With fewer set pieces, a substantial reduction in kicks from hand and many more passes, the 2011 Rugby World Cup saw a renewed emphasis on running rugby.
This is highlighted in the IRB Game Analysis Unit’s comprehensive statistical report which details all the trends from rugby’s showcase event and takes a closer look at how New Zealand lifted the Webb Ellis Cup for the second time.
The report provides a detailed analysis of all 48 matches and the contrasting styles of the 20 participating teams and details how the Rugby World Cup has evolved since 1995 and why the 2011 World Cup was the most competitive tournament to date.

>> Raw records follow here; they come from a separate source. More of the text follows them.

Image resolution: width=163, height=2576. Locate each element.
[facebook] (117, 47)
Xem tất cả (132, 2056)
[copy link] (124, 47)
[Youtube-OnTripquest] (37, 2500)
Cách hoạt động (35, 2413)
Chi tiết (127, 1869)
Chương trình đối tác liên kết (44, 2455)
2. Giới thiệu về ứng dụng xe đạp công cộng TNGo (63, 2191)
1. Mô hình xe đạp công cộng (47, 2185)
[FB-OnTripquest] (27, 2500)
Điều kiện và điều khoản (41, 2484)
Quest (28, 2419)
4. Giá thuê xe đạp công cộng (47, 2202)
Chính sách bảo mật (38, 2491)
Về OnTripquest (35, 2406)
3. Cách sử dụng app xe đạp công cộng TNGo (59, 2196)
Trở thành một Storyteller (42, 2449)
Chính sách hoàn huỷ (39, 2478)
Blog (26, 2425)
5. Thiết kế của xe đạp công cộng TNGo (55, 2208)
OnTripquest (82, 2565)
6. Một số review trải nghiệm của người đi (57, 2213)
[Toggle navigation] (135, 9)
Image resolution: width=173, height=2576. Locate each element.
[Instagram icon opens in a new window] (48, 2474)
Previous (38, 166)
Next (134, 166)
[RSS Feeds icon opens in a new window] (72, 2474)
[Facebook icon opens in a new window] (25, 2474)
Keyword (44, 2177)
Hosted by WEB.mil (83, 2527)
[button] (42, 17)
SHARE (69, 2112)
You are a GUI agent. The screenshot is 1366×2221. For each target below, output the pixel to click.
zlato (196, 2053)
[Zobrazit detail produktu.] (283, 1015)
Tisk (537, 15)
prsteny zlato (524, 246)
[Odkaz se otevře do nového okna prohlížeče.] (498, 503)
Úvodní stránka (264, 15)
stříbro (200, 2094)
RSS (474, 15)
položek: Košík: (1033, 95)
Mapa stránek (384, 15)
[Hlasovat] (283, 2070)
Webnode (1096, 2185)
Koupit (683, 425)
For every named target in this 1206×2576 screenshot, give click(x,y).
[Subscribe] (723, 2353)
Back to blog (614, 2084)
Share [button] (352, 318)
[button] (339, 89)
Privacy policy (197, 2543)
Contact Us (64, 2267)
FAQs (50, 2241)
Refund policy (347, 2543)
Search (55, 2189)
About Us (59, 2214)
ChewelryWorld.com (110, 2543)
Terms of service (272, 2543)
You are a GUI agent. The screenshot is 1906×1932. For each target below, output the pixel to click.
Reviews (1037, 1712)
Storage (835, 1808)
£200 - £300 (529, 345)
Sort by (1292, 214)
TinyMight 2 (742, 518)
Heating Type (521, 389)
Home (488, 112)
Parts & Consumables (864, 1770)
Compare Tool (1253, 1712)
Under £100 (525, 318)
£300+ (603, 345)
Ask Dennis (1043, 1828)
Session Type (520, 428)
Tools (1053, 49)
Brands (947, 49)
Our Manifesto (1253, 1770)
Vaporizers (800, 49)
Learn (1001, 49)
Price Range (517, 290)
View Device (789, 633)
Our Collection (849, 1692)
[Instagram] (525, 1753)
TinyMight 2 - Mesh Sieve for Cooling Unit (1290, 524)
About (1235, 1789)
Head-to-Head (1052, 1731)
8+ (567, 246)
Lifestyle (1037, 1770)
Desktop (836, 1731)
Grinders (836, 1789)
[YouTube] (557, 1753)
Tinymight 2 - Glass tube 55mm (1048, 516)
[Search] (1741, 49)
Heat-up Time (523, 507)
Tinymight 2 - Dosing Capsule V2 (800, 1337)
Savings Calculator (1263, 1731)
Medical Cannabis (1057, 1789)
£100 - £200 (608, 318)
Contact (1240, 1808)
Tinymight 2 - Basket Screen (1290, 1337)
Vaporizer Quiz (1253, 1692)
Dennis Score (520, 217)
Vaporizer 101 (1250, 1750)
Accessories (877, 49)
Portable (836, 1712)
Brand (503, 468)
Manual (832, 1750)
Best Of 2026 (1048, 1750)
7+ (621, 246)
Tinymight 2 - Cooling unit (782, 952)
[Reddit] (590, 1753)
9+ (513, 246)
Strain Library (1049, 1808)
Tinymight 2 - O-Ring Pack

2011 Rugby World Cup Highlights –
* Scrums, lineouts and kicks were reduced from the 2007 Rugby World Cup, while passes significantly increased, highlighting an emphasis on running rugby
* In almost 80 percent of matches, the team scoring the most tries won the match – in only one match did the team scoring the fewest tries win because of penalty goals
* Winning margins in the opening pool matches between Tier 1 and Tier 2 halved, reflecting the improved performances of Tier 2 teams since France 2007, with Tier 1 teams no longer pulling away from Tier 2 opposition in the final 20 minutes of a match as frequently as in the past
* The smaller winning margins extended across the whole tournament with Tier 1 v Tier 1 matches producing far small winning margins than ever before
* Despite such competitive matches, yellow cards were half those issued at the 2007 Rugby World Cup
* The 2011 Rugby World Cup also confirmed that any scrum problems are concentrated on matches between Tier 1 teams with collapses and penalties in matches played between Tier 2 teams being substantially fewer
In the most detailed Rugby World Cup statistical analysis ever, the report provides a detailed analysis of the performances of the teams in all aspects of play, including scoring, winning margins, impact of penalty goals on match results, rate of try conceding, source of tries, try locations, timing of tries and penalty goals, ball in play and possession, passing, rucks and mauls, kick-offs and restarts, lineouts, free kicks, penalties conceded, penalty options taken and cards.
The report also features a fascinating analysis of how the tournament has evolved since the 1995 Rugby World Cup to become a game of fewer set pieces and greater ‘ball in play’ time.
From a time when there were as many set pieces as breakdowns, there are now four times as many breakdowns as scrums and lineouts combined.